**PROVIDED DATA:**
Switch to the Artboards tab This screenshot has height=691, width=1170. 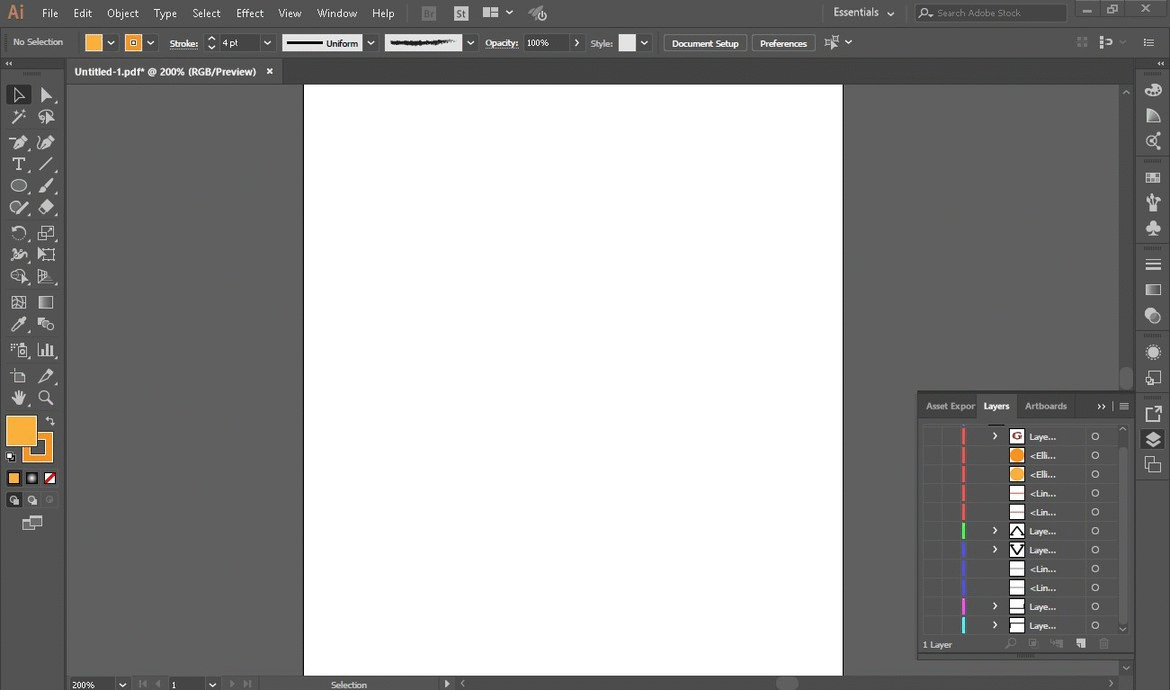tap(1045, 406)
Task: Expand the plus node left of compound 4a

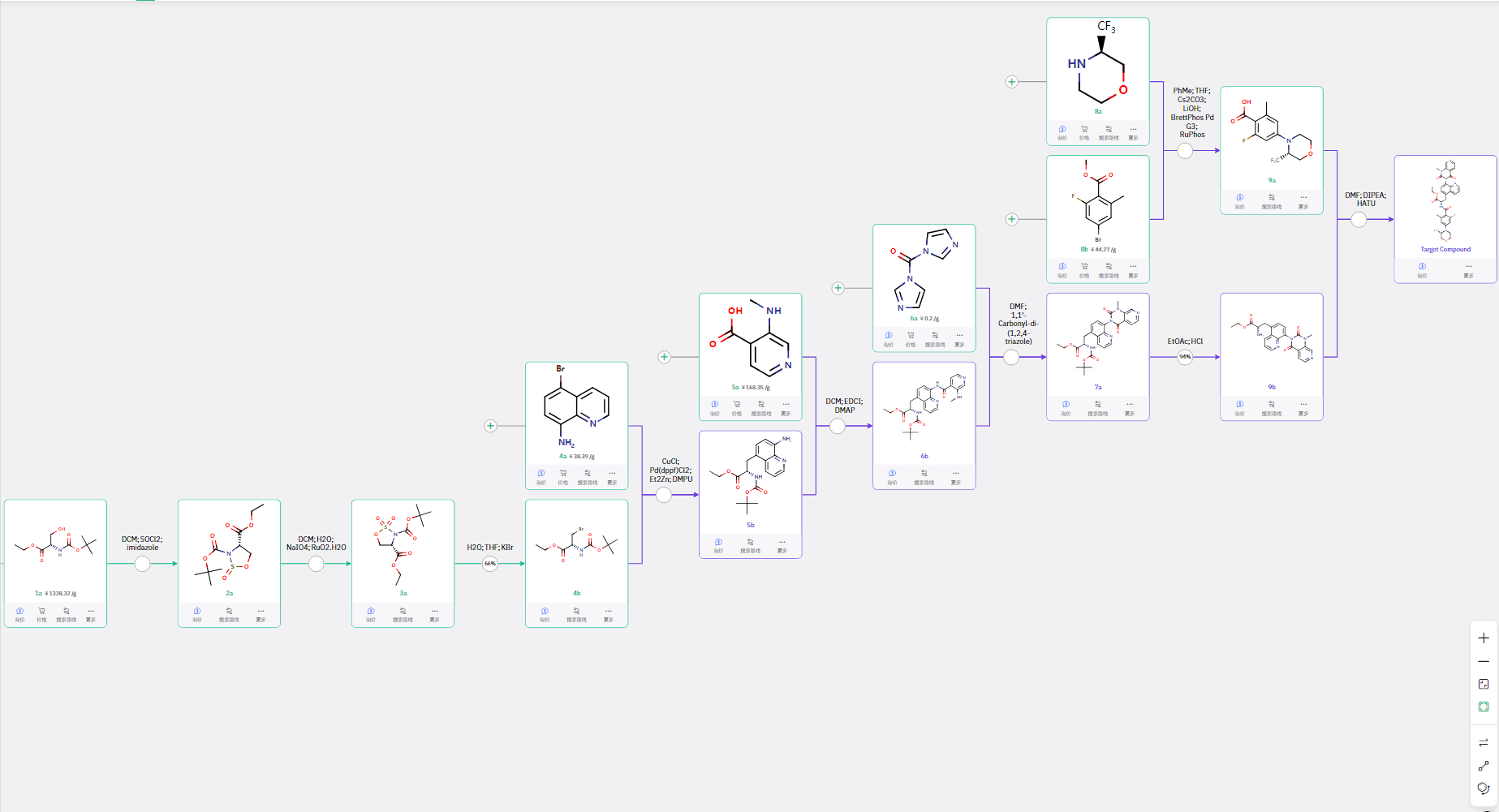Action: click(490, 426)
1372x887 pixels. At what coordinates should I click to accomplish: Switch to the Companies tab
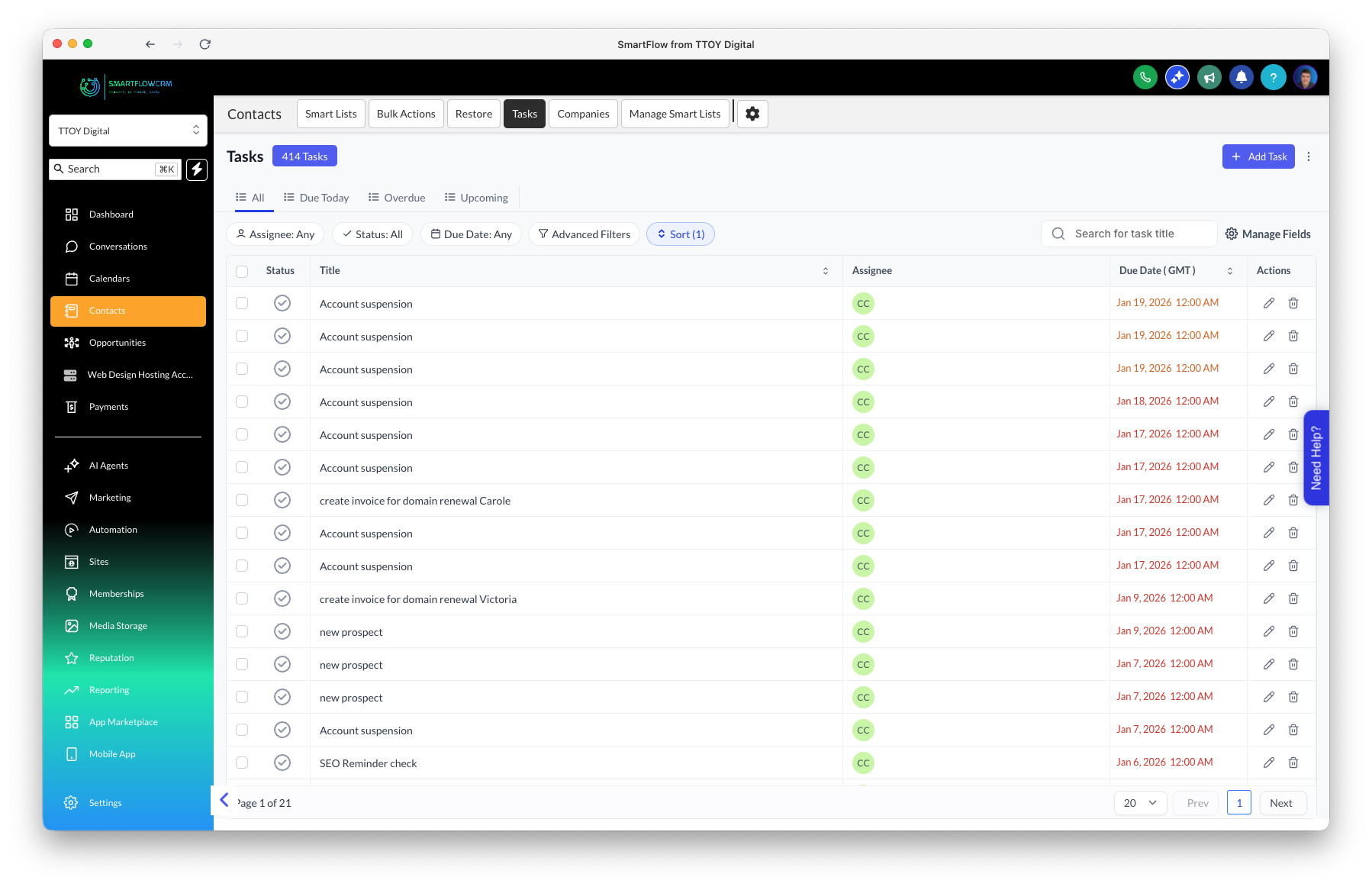(x=583, y=113)
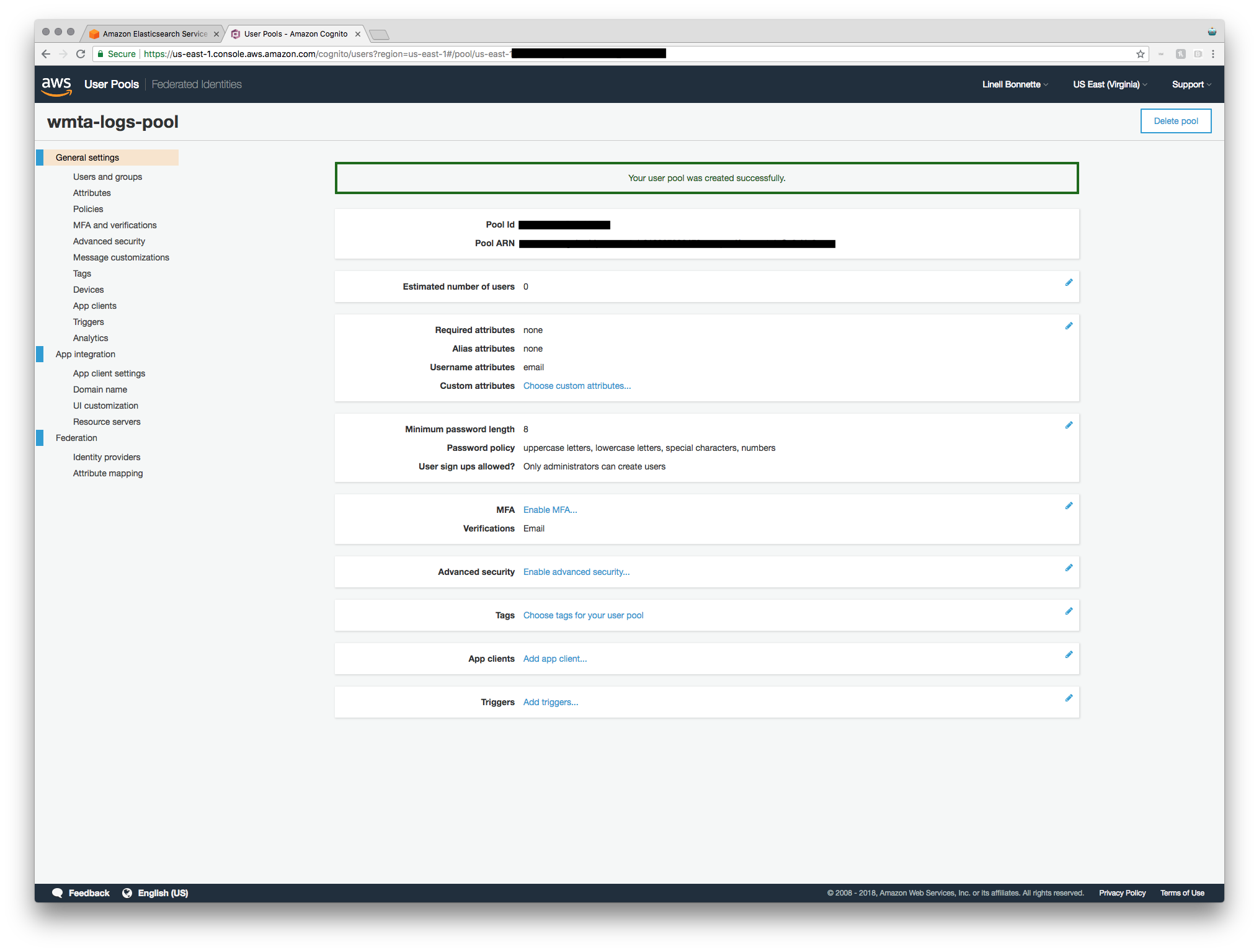Bookmark page with star icon
The height and width of the screenshot is (952, 1259).
[1140, 54]
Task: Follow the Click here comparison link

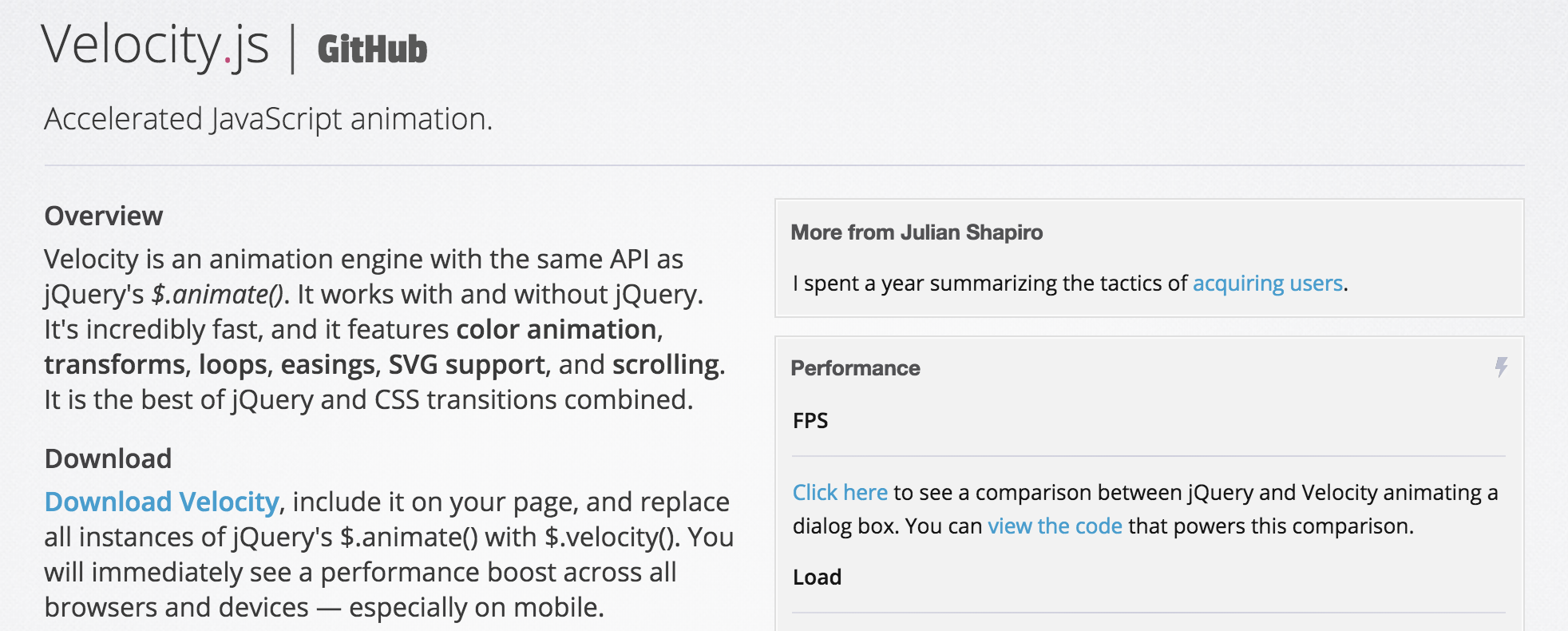Action: 840,493
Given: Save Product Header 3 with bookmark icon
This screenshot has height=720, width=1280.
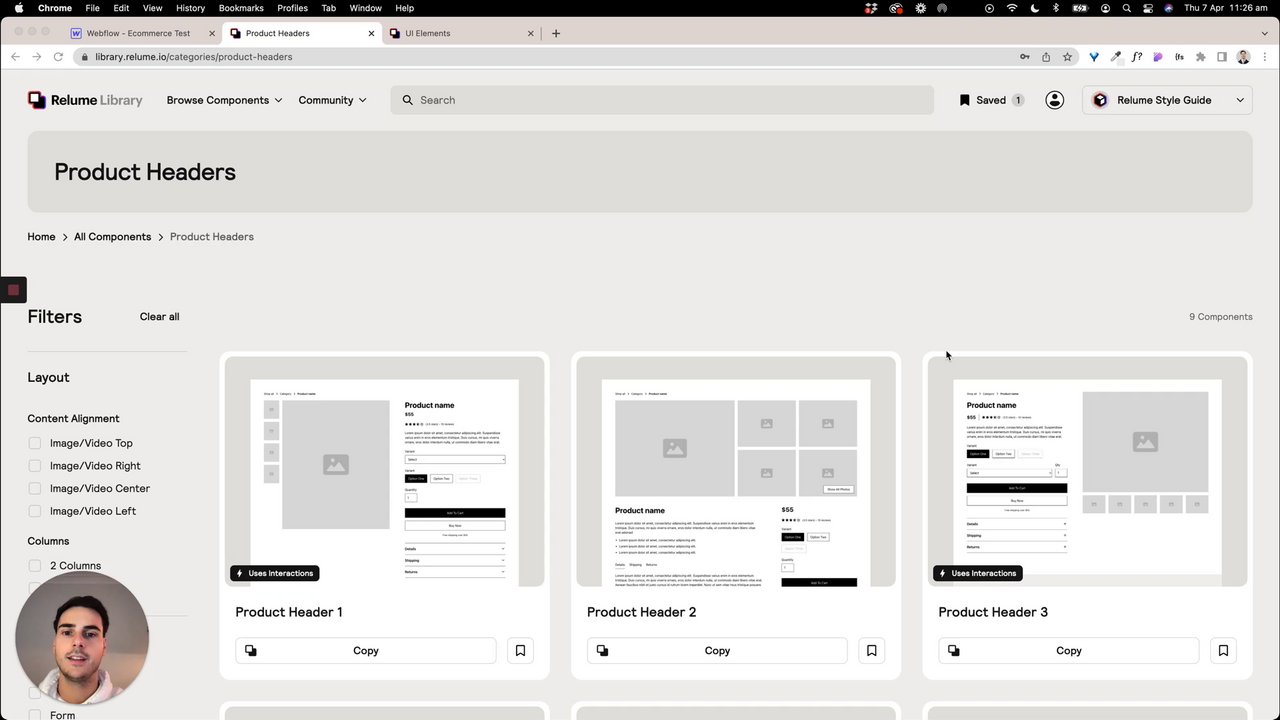Looking at the screenshot, I should [x=1223, y=650].
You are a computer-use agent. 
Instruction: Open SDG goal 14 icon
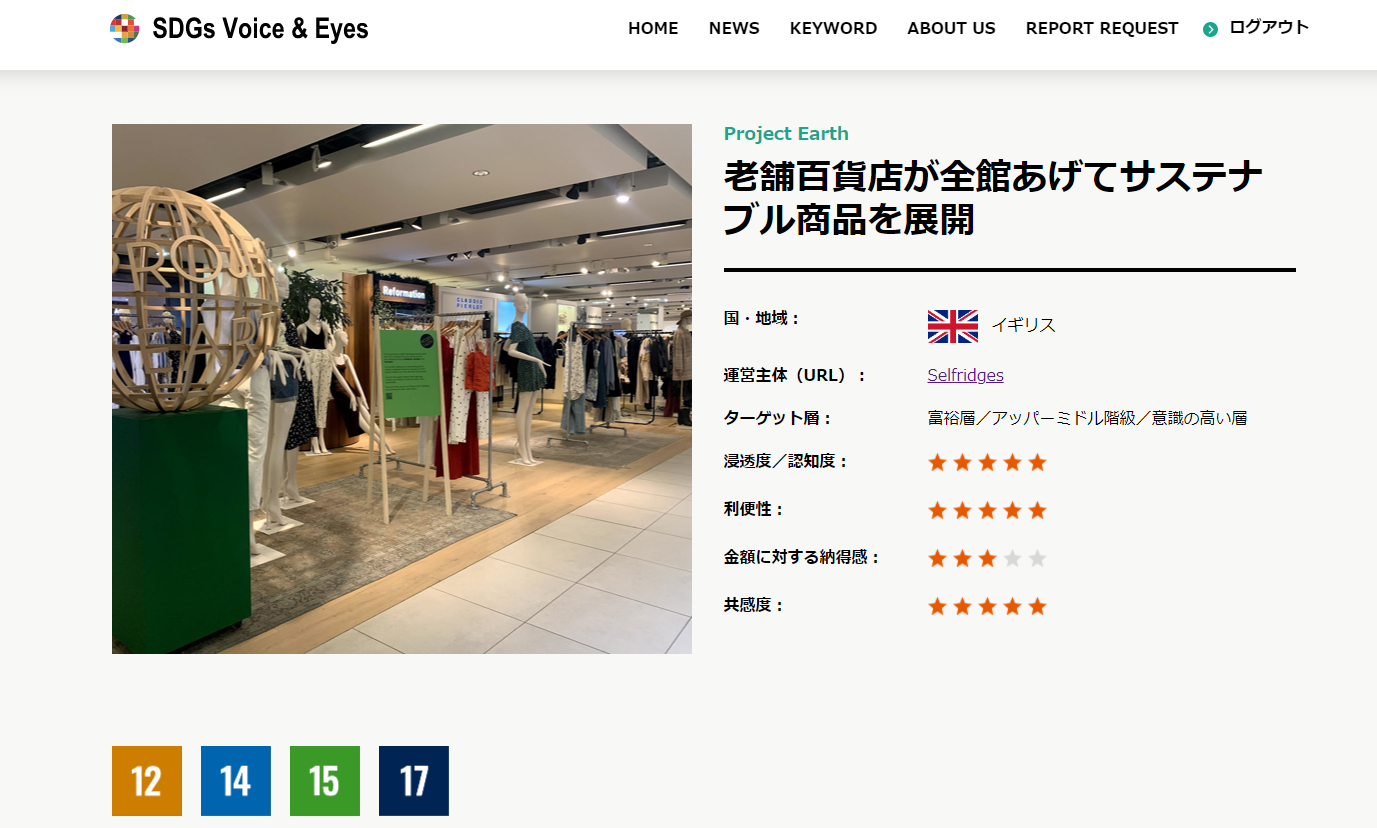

**EXERCISE DETAILS:** Reproduce verbatim everything in the entries above from the line containing "1372x887 pixels. At" down to the line containing "Action: 840,493", including both of those lines. Leave the pictures out of your answer.

**EXERCISE ANSWER:**
1372x887 pixels. At what coordinates should I click to accomplish: Switch to the Companies tab
(x=583, y=113)
Bookmark page with star icon
The height and width of the screenshot is (952, 1259).
[1140, 54]
Task: Follow the Click here comparison link

Action: 840,493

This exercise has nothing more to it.